SHRINE

27 Apr

Shrine

By Linda J. Humes

“We are confident, I say, and willing rather to be absent from the body, and to be present with the Lord.” 2 Corinthians 5:8

It breaks my heart. Every time I pass by a part of me rips. It drives me to an urgency of prayer. Shrines – ornate piles of mementos placed along the side of a road at a point where a life was lost. Not a simple white cross, but a memorial of treasures, family pictures, candles, flowers, trees, elaborate crosses, balloons, clothing, even a whiskey bottle decorates one near my home. Paths to the shrine are kept raked and clean, a row of rocks line each side of the path. Someone spends hours of time showing their love for one lost. This is only one example of many that are scattered throughout the community.
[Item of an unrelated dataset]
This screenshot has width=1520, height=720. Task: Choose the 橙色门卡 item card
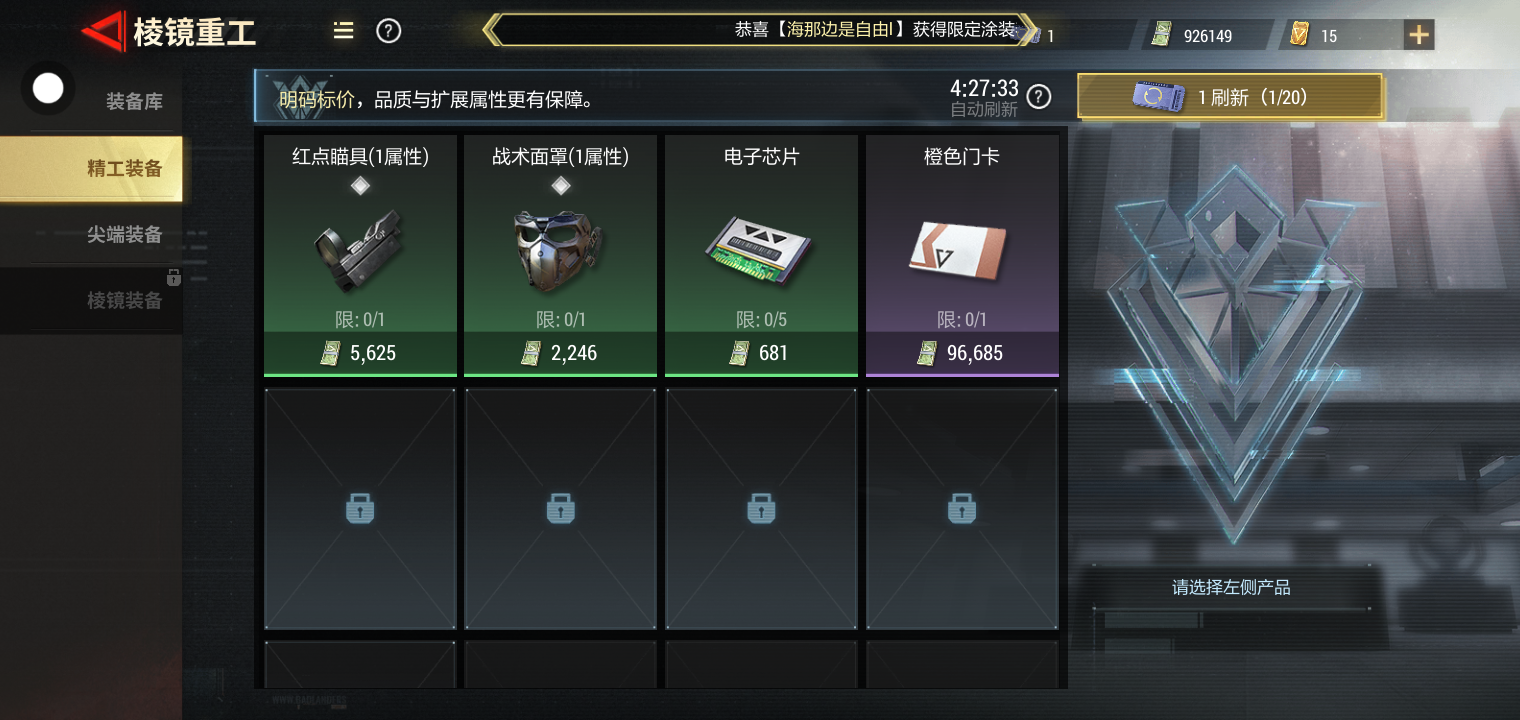click(962, 256)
It is difficult to know much about the one being memorialized, but the ones left behind are the ones I grieve for. Do they believe the “ghost” of the loved one lingers there to enjoy the birthday banners, Christmas trees, stuffed Easter Bunny, or the framed photos that are changed every few months? Do they think a disembodied soul floats about, mourning and waiting for the living to remember them at holidays?

I pray continually that God would send someone to the keepers of the shrine, to let them know the peace of letting go. To let them know that there is more to life than animate mementos of life. To let them know about Jesus. To show them His great love. To give them the security of knowing that to be absent from the body is to be in the presence of God. That our peace after death is completely dependent upon our relationship with Christ, not on those who have stayed behind.

I don’t know who tends the shrines, but I know my God. I know that every prayer I utter meets the ears of my Creator, and I know that He can bring the right person, with the right words, at the right time, to touch their hearts and direct their souls.

Jesus, if that person is me – show me the way.